- Conservation status: Least Concern (IUCN 3.1)

Scientific classification
- Kingdom: Plantae
- Clade: Tracheophytes
- Clade: Angiosperms
- Clade: Monocots
- Clade: Commelinids
- Order: Poales
- Family: Cyperaceae
- Genus: Cyperus
- Species: C. haspan
- Binomial name: Cyperus haspan L.

= Cyperus haspan =

- Genus: Cyperus
- Species: haspan
- Authority: L.|
- Conservation status: LC

Species of plant

Cyperus haspan is a dwarf papyrus sedge in the Cyperaceae. It is widely distributed in tropical and subtropical regions in Africa, Madagascar, southern Asia (Iran, India, China, Philippines, Indonesia, etc.), New Guinea, Australia, South America, West Indies, Central America, southern Mexico and the southeastern United States (from Texas to Virginia).

C. haspan is found most commonly in areas with full sunlight, as it has low tolerance for shaded areas.
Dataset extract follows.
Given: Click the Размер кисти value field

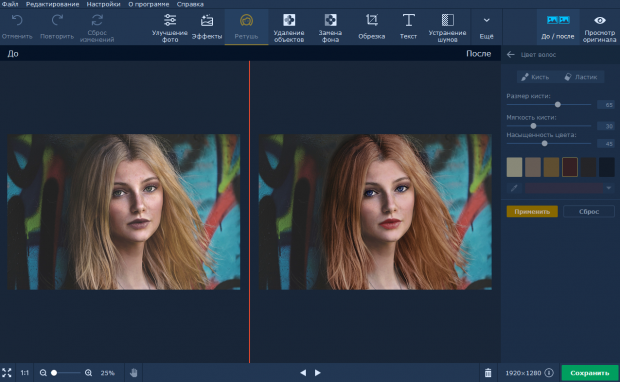Looking at the screenshot, I should pyautogui.click(x=606, y=105).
Common habitat types for this species includes low fields, tidal marshes, broadleaf marshes, and wet prairies. It has been found to have a tolerance for low-intensity fires.

==Description==
The rhizomatous perennial grass-like sedge typically grows to a height of 0.2 to 0.6 m and has a tufted habit. It blooms between Summer and Spring producing brown flowers.

In Western Australia it is found in wet areas in the Kimberley region where it grows in gravelly sandy-clay alluvium.

There are two recognised subspecies:
- Cyperus haspan L. subsp. haspan
- Cyperus haspan subsp. juncoides (Lam.) Kük.